▶ _RECORDS FOR THE TASK_

════════════════

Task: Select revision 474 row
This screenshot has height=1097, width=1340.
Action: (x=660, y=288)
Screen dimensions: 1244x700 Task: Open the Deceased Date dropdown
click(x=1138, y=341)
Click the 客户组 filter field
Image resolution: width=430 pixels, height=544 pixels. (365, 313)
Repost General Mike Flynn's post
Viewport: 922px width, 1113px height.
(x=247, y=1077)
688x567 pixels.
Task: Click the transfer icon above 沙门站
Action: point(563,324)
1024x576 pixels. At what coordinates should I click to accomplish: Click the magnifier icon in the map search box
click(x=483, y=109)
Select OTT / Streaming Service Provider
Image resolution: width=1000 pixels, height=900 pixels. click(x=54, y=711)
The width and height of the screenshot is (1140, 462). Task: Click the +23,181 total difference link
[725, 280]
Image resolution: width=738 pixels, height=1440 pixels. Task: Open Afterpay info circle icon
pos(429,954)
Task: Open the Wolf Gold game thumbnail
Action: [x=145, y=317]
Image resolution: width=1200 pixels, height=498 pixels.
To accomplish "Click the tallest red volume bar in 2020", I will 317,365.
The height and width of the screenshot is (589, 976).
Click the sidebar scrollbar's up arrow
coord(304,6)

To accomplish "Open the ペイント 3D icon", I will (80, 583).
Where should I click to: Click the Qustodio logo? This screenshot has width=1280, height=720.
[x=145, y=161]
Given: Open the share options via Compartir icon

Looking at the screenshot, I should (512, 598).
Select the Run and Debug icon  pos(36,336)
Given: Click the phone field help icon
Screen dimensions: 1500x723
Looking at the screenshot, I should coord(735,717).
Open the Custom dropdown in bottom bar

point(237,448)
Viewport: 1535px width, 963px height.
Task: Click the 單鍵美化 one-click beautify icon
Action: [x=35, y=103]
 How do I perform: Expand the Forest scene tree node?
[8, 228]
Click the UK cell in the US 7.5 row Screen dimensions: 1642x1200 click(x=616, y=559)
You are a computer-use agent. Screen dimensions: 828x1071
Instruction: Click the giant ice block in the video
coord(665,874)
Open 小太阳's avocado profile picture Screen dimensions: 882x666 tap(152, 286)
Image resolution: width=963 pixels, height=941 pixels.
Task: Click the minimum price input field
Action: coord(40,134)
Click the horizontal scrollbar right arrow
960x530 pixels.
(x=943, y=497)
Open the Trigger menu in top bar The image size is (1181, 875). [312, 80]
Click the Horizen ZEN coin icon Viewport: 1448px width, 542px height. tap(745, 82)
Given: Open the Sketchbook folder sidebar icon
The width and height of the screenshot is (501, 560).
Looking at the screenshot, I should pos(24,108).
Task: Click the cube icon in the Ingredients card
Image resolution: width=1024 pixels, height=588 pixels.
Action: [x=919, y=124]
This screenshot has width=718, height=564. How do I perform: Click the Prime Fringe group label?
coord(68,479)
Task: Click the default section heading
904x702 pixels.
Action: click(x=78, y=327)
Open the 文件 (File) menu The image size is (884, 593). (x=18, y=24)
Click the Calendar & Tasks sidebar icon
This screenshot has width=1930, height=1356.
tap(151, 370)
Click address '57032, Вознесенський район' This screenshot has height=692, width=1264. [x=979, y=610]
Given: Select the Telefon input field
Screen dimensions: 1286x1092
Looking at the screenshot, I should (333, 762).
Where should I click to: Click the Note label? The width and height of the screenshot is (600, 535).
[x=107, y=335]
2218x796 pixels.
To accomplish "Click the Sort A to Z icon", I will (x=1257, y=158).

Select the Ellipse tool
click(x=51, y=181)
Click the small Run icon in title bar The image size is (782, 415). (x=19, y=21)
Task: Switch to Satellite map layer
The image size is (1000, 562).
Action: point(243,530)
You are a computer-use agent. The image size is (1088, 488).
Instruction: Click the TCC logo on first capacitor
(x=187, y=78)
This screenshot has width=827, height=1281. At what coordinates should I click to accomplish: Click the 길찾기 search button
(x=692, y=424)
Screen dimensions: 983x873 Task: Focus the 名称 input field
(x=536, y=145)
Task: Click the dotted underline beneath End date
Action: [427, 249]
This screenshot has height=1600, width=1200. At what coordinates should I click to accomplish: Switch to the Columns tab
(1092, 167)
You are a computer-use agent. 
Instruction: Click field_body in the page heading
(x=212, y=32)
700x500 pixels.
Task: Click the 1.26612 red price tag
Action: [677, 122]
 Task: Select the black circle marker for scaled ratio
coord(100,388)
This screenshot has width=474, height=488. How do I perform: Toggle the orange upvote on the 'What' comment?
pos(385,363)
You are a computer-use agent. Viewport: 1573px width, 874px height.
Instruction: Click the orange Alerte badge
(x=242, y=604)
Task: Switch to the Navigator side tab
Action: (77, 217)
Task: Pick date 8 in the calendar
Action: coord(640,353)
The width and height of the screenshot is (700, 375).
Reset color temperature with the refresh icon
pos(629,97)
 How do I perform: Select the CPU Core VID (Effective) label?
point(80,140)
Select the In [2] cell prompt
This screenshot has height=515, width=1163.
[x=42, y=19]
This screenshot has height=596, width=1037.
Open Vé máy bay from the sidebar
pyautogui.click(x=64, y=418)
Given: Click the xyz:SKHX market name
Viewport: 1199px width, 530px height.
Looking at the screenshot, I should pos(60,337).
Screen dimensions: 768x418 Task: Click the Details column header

════════════════

▶ _TRY IT_
Exactly as they appear above, set down all of the records once more.

▶ _EXERCISE RESULT_
Task: Select revision 474 row
This screenshot has height=1097, width=1340.
Action: (x=660, y=288)
Screen dimensions: 1244x700 Task: Open the Deceased Date dropdown
click(x=1138, y=341)
Click the 客户组 filter field
Image resolution: width=430 pixels, height=544 pixels. (365, 313)
Repost General Mike Flynn's post
Viewport: 922px width, 1113px height.
(x=247, y=1077)
688x567 pixels.
Task: Click the transfer icon above 沙门站
Action: point(563,324)
1024x576 pixels. At what coordinates should I click to accomplish: Click the magnifier icon in the map search box
click(x=483, y=109)
Select OTT / Streaming Service Provider
Image resolution: width=1000 pixels, height=900 pixels. click(x=54, y=711)
The width and height of the screenshot is (1140, 462). Task: Click the +23,181 total difference link
[725, 280]
Image resolution: width=738 pixels, height=1440 pixels. Task: Open Afterpay info circle icon
pos(429,954)
Task: Open the Wolf Gold game thumbnail
Action: [x=145, y=317]
Image resolution: width=1200 pixels, height=498 pixels.
To accomplish "Click the tallest red volume bar in 2020", I will 317,365.
The height and width of the screenshot is (589, 976).
Click the sidebar scrollbar's up arrow
coord(304,6)

To accomplish "Open the ペイント 3D icon", I will (80, 583).
Where should I click to: Click the Qustodio logo? This screenshot has width=1280, height=720.
[x=145, y=161]
Given: Open the share options via Compartir icon

Looking at the screenshot, I should (512, 598).
Select the Run and Debug icon  pos(36,336)
Given: Click the phone field help icon
Screen dimensions: 1500x723
Looking at the screenshot, I should coord(735,717).
Open the Custom dropdown in bottom bar

point(237,448)
Viewport: 1535px width, 963px height.
Task: Click the 單鍵美化 one-click beautify icon
Action: [x=35, y=103]
 How do I perform: Expand the Forest scene tree node?
[8, 228]
Click the UK cell in the US 7.5 row Screen dimensions: 1642x1200 click(x=616, y=559)
You are a computer-use agent. Screen dimensions: 828x1071
Instruction: Click the giant ice block in the video
coord(665,874)
Open 小太阳's avocado profile picture Screen dimensions: 882x666 tap(152, 286)
Image resolution: width=963 pixels, height=941 pixels.
Task: Click the minimum price input field
Action: coord(40,134)
Click the horizontal scrollbar right arrow
960x530 pixels.
(x=943, y=497)
Open the Trigger menu in top bar The image size is (1181, 875). [312, 80]
Click the Horizen ZEN coin icon Viewport: 1448px width, 542px height. tap(745, 82)
Given: Open the Sketchbook folder sidebar icon
The width and height of the screenshot is (501, 560).
Looking at the screenshot, I should pos(24,108).
Task: Click the cube icon in the Ingredients card
Image resolution: width=1024 pixels, height=588 pixels.
Action: [x=919, y=124]
This screenshot has width=718, height=564. How do I perform: Click the Prime Fringe group label?
coord(68,479)
Task: Click the default section heading
904x702 pixels.
Action: click(x=78, y=327)
Open the 文件 (File) menu The image size is (884, 593). (x=18, y=24)
Click the Calendar & Tasks sidebar icon
This screenshot has width=1930, height=1356.
tap(151, 370)
Click address '57032, Вознесенський район' This screenshot has height=692, width=1264. [x=979, y=610]
Given: Select the Telefon input field
Screen dimensions: 1286x1092
Looking at the screenshot, I should (333, 762).
Where should I click to: Click the Note label? The width and height of the screenshot is (600, 535).
[x=107, y=335]
2218x796 pixels.
To accomplish "Click the Sort A to Z icon", I will (x=1257, y=158).

Select the Ellipse tool
click(x=51, y=181)
Click the small Run icon in title bar The image size is (782, 415). (x=19, y=21)
Task: Switch to Satellite map layer
The image size is (1000, 562).
Action: point(243,530)
You are a computer-use agent. The image size is (1088, 488).
Instruction: Click the TCC logo on first capacitor
(x=187, y=78)
This screenshot has width=827, height=1281. At what coordinates should I click to accomplish: Click the 길찾기 search button
(x=692, y=424)
Screen dimensions: 983x873 Task: Focus the 名称 input field
(x=536, y=145)
Task: Click the dotted underline beneath End date
Action: [427, 249]
This screenshot has height=1600, width=1200. At what coordinates should I click to accomplish: Switch to the Columns tab
(1092, 167)
You are a computer-use agent. 
Instruction: Click field_body in the page heading
(x=212, y=32)
700x500 pixels.
Task: Click the 1.26612 red price tag
Action: [677, 122]
 Task: Select the black circle marker for scaled ratio
coord(100,388)
This screenshot has width=474, height=488. How do I perform: Toggle the orange upvote on the 'What' comment?
pos(385,363)
You are a computer-use agent. Viewport: 1573px width, 874px height.
Instruction: Click the orange Alerte badge
(x=242, y=604)
Task: Switch to the Navigator side tab
Action: (77, 217)
Task: Pick date 8 in the calendar
Action: coord(640,353)
The width and height of the screenshot is (700, 375).
Reset color temperature with the refresh icon
pos(629,97)
 How do I perform: Select the CPU Core VID (Effective) label?
point(80,140)
Select the In [2] cell prompt
This screenshot has height=515, width=1163.
[x=42, y=19]
This screenshot has height=596, width=1037.
Open Vé máy bay from the sidebar
pyautogui.click(x=64, y=418)
Given: Click the xyz:SKHX market name
Viewport: 1199px width, 530px height.
Looking at the screenshot, I should pos(60,337).
Screen dimensions: 768x418 Task: Click the Details column header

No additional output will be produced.